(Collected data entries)
* * * *

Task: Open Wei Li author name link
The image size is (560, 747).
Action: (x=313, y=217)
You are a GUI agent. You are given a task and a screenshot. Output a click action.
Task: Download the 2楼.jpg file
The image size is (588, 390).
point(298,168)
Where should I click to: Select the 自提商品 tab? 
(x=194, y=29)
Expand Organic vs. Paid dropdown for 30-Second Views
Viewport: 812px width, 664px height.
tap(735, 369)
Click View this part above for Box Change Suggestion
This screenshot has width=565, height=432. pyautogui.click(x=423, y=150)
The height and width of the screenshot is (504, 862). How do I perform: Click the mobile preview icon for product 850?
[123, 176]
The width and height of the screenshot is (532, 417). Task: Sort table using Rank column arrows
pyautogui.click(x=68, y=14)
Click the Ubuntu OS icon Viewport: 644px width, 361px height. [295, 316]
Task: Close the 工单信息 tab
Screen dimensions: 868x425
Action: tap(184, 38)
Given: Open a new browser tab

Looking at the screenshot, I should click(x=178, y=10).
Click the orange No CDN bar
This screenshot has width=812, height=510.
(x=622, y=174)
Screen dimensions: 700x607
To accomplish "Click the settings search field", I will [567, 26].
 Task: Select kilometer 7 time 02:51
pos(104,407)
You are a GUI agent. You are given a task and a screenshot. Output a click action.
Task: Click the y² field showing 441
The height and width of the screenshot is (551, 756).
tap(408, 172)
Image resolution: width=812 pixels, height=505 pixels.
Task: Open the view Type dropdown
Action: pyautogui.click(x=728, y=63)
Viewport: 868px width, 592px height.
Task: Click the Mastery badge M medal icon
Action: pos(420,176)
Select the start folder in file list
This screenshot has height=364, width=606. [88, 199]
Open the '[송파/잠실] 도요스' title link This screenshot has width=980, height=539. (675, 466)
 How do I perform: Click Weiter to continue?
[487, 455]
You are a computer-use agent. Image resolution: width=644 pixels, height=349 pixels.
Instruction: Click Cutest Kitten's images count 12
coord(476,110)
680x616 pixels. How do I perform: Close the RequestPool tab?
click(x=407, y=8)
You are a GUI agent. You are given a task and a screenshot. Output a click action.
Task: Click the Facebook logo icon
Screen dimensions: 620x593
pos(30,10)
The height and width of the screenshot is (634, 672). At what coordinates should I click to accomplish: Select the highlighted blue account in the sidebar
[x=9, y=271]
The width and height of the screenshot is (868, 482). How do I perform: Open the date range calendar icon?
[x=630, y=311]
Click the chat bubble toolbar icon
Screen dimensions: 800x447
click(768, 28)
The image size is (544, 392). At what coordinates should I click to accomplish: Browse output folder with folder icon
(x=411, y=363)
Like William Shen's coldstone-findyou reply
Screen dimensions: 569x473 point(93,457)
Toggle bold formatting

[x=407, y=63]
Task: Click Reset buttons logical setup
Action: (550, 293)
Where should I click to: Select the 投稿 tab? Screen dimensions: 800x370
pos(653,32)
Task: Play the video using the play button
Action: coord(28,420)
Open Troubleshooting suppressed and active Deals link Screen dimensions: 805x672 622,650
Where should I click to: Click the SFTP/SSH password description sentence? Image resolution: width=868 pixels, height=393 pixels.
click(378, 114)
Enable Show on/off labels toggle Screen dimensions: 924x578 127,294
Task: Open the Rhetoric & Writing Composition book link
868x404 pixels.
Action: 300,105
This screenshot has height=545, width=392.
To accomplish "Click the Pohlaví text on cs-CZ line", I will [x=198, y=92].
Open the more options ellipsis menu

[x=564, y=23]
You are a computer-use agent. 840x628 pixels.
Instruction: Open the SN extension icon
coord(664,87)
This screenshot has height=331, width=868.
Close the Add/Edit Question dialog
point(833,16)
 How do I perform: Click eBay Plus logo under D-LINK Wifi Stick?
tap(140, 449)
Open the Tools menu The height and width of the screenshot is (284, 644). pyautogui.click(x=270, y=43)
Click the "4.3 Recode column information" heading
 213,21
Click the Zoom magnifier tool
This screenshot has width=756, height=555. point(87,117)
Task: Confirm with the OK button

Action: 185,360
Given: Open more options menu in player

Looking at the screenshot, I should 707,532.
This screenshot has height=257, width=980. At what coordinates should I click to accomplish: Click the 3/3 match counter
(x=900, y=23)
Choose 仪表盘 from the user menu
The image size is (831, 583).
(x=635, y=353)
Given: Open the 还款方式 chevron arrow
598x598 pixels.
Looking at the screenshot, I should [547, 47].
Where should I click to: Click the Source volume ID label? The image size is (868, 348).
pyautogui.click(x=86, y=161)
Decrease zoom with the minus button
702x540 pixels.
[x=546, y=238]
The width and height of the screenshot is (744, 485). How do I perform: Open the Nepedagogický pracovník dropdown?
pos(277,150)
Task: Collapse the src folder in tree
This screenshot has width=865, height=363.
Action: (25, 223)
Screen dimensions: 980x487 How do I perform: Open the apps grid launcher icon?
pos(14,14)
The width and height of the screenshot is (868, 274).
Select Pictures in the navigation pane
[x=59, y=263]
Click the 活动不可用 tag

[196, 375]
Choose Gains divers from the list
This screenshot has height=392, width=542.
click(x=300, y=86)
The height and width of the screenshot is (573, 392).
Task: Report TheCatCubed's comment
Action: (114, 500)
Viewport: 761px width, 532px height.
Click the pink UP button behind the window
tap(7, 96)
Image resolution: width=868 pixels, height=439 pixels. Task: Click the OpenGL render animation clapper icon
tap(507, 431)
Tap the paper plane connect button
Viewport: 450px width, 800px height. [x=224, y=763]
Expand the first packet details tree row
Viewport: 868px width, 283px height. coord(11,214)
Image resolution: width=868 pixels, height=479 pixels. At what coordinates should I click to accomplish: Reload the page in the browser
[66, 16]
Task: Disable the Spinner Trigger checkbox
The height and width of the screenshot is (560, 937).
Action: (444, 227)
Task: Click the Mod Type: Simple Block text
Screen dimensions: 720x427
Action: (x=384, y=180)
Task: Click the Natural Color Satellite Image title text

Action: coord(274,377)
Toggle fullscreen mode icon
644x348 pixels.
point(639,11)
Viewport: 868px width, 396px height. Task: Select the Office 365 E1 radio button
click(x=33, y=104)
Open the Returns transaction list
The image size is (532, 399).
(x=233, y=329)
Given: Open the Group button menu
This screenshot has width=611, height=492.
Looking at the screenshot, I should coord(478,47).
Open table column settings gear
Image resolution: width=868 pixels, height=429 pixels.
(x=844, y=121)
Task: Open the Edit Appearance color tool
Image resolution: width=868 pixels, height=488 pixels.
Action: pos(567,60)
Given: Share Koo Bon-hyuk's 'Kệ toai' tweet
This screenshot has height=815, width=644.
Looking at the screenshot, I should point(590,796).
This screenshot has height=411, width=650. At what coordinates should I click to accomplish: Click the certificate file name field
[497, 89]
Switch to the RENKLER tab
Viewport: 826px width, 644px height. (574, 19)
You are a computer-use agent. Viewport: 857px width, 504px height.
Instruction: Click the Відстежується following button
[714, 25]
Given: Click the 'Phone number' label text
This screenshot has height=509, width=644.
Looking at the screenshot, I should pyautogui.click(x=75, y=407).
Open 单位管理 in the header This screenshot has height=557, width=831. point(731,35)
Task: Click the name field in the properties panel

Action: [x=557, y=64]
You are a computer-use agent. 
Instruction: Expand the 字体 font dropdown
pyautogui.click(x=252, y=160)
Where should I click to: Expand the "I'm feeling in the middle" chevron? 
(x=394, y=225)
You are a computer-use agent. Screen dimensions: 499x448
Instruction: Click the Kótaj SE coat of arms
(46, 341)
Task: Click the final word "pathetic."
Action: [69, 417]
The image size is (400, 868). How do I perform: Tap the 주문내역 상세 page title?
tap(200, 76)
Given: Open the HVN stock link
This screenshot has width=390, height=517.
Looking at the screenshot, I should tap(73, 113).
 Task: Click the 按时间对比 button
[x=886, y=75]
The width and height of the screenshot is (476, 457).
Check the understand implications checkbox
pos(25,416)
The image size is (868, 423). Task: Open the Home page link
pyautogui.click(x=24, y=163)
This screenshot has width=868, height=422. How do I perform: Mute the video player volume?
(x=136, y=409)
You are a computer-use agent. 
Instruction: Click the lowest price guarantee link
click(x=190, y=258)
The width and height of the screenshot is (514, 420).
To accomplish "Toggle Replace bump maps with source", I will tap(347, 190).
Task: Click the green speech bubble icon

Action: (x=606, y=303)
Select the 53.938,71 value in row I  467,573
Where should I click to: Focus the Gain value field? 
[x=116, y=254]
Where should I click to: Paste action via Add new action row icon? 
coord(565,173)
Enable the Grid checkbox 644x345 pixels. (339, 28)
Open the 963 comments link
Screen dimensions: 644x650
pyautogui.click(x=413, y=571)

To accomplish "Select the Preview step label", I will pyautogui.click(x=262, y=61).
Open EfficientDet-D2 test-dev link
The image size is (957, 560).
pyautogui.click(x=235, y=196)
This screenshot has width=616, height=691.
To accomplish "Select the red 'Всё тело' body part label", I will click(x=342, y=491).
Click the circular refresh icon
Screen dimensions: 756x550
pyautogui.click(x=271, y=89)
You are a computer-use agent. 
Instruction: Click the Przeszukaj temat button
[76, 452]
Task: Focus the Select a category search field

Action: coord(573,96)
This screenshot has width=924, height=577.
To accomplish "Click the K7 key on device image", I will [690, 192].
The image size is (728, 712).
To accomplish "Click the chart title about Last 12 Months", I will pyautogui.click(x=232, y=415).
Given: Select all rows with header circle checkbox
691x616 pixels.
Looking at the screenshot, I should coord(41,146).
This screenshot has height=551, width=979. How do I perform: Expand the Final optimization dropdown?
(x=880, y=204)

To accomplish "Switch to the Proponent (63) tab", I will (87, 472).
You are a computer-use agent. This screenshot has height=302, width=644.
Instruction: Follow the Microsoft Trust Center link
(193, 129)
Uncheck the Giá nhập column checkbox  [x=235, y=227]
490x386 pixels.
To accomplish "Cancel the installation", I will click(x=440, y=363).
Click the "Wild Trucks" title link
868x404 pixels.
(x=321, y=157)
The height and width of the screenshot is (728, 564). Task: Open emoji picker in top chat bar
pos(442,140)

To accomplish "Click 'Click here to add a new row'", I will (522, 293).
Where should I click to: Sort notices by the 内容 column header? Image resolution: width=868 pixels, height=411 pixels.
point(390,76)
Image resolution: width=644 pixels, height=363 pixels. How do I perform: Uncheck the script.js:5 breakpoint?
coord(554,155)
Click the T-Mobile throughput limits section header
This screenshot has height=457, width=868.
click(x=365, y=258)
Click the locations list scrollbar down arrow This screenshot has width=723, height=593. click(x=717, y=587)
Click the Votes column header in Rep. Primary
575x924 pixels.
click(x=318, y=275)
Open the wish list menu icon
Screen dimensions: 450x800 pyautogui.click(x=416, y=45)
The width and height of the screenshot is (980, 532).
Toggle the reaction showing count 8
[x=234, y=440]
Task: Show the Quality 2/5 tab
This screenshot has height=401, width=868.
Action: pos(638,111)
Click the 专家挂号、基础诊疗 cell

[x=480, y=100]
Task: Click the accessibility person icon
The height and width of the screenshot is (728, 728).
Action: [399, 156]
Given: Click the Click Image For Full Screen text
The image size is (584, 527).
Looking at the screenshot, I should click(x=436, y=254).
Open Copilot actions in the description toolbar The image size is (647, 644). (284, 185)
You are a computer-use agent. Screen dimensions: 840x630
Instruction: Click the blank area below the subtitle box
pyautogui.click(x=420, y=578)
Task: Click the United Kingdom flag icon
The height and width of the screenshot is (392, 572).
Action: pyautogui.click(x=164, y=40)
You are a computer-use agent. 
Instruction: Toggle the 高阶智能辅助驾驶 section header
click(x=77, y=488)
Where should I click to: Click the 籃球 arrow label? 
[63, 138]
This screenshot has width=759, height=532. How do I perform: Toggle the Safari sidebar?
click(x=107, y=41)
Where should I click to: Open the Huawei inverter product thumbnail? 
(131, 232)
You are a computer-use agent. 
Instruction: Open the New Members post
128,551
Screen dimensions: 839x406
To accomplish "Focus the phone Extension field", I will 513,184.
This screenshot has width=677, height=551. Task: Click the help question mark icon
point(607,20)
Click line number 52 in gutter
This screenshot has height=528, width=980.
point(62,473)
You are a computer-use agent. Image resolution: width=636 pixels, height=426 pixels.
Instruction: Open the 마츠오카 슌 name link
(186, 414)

* * * *

Output the lines above exactly, but only those between the line holding "Task: Close the 工单信息 tab" and the line holding "Task: Click the y² field showing 441", inclusive.

Task: Close the 工单信息 tab
Screen dimensions: 868x425
Action: tap(184, 38)
Given: Open a new browser tab

Looking at the screenshot, I should click(x=178, y=10).
Click the orange No CDN bar
This screenshot has width=812, height=510.
(x=622, y=174)
Screen dimensions: 700x607
To accomplish "Click the settings search field", I will [567, 26].
 Task: Select kilometer 7 time 02:51
pos(104,407)
You are a GUI agent. You are given a task and a screenshot. Output a click action.
Task: Click the y² field showing 441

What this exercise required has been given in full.